→ **Text segment**:
++++++++

Hey look at me... I ONLY tip a certain way when I go to restaurants, so I guess that makes me belittling others for not tipping like me, or tipping 15% or less, a particularly redeeming character quality. That about sum that up?
A personal favorite of mine that just came to mind is men who claim a rape victim asked for it and should have done thing differently. Apart from being truly disgusting creatures, one wonders if they would keep that same voice mentality if every female they associated with were subjected to that experience. For instance say, their mother and grandmother as they watched helplessly. Because in a world where we can be utterly unfeeling towards others traumatizing experiences, even shared instances don't make people empathetic to their fellow men without some sort of gain in it. Very special people keep that kind of outlook where it comes to the well being of everyone they come in contact with. Wishing well on others is not a burden, yet some will act as if it truly was one.
So time to get into the expected part of my rant... you should leave now so you can pretend like you didn't read this far. You would make fun of me for being meticulous and making distinctions behind the meaning of words and phrases. Downplay the importance of what a person means versus some static meaning only used for one's benefit when trying to make an argument. Yet, those are exactly the people that still gravitate toward you, openly and ironically. It's easy to nit pick at another when you are angry at them or dislike them. Just pick something and RUN with it. Isn't that what I do? Just pick something at random, with no basis nor source for based observations? God if only. Not even getting into how its pretty sad to hi-jack another person's past situation as if one were there to speak of it, come lets talk about pneumonia. In fact, why don't we talk about double pneumonia. Just in case being cute was a goal in pointing that out. You lived through it? Yes. Did you suffer? Yes. You worked through it? Fuck yes. Impressive? Absolutely. Even inspiring. Till you diminish it by doing what you did. You made ill allusion to another's inability to be as strong as you and 'calling in' to work because they are sick. Did that make you smile? Feel better about something that is burdening you? Or was it part of your personality that just couldn't help itself? Is that what keeps you content with who you are? All because you dislike them? Do you even know why you don't like them? Guess SOME will never know.
To some people, having their children taken from them, isn't even an option. To others, watching someone be abused and mistreated in silence, is not an option. To some scarred women, living with an abusive free-loading drug addict who makes everyone miserable is NOT even an option. To others still, telling others how useless they are in any way, is NOT an option. isn't it strange the options we DON'T have when out convictions come into play where WE are concerned, EH? Fuck Empathy. Right? If you don't like someone, they simply suck at life. No matter their choices. Right?

++++++++

→ **Data segment**:
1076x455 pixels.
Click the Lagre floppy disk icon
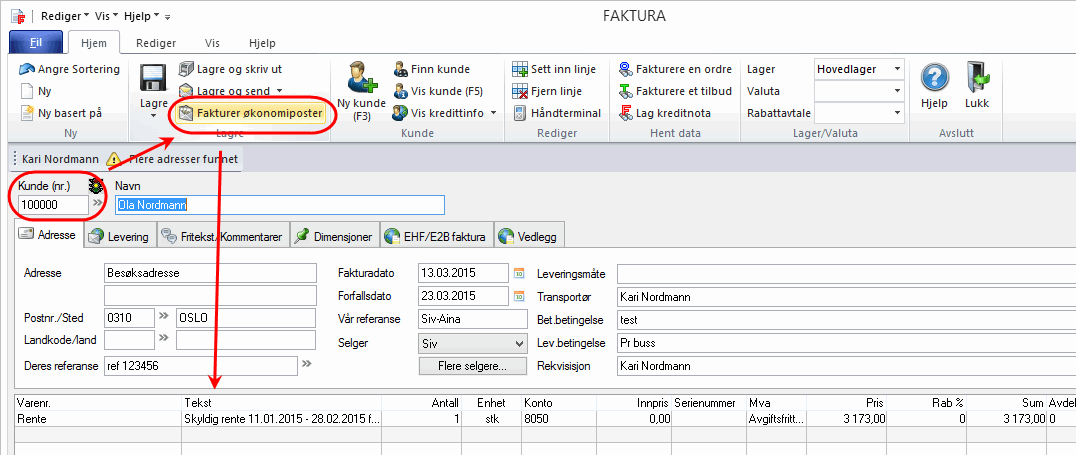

++++++++

→ **Things to do**:
(1) Answer from the rant on empathy:
(a) What tipping percentage does the opening paragraph name?
(b) What illness does the writer propose talking about, and in what stronger form?
(c) In the last paragraph, what kind of person do some scarred women find it not an option to live with?
(2) Please carry the rant on empathy further, picking up right after its final sentence.
The listing plays no part in what comes next.

→ **Written responses**:
(1)
(a) 15% or less.
(b) Pneumonia, and then double pneumonia.
(c) An abusive free-loading drug addict who makes everyone miserable.

(2)
Oh let's cover this now before I go crazy reading myself talk. Slain likes doing that, don't you know? If you think criticizing people for their odd and wrong choices of doing things, is the same as criticizing people for making choices that very outwards do people harm there is a fundamental flaw of character where that distinction is concerned. Hey.... I guess I'm a hypocrite, right? How dare I judge you for doing something ill towards another instead of judging your inability to color withing the fucking lines with crayons. Gods forgive my transgressions, I'm so appalled at my own existence. This right here is why I never mesh with certain kinds of people. And that amuses me when, they themselves are so lost at the reason, they grasp at straws trying to nit pick at my person for the things that I do. Yet... they cannot ever condemn me for ever acting myself, only for ever reaction to something already in the wrong. Always stating how I am as a person, yet not once ever stating that I never changed. I've always been a certain way so what? my personality was able to sneak up on you while you were enthralled in my allure? I think not. So, yes... I'm a huge hypocrite for judging your inability to not do fucked up things to other human beings. My happiness depends on it. Can't you tell?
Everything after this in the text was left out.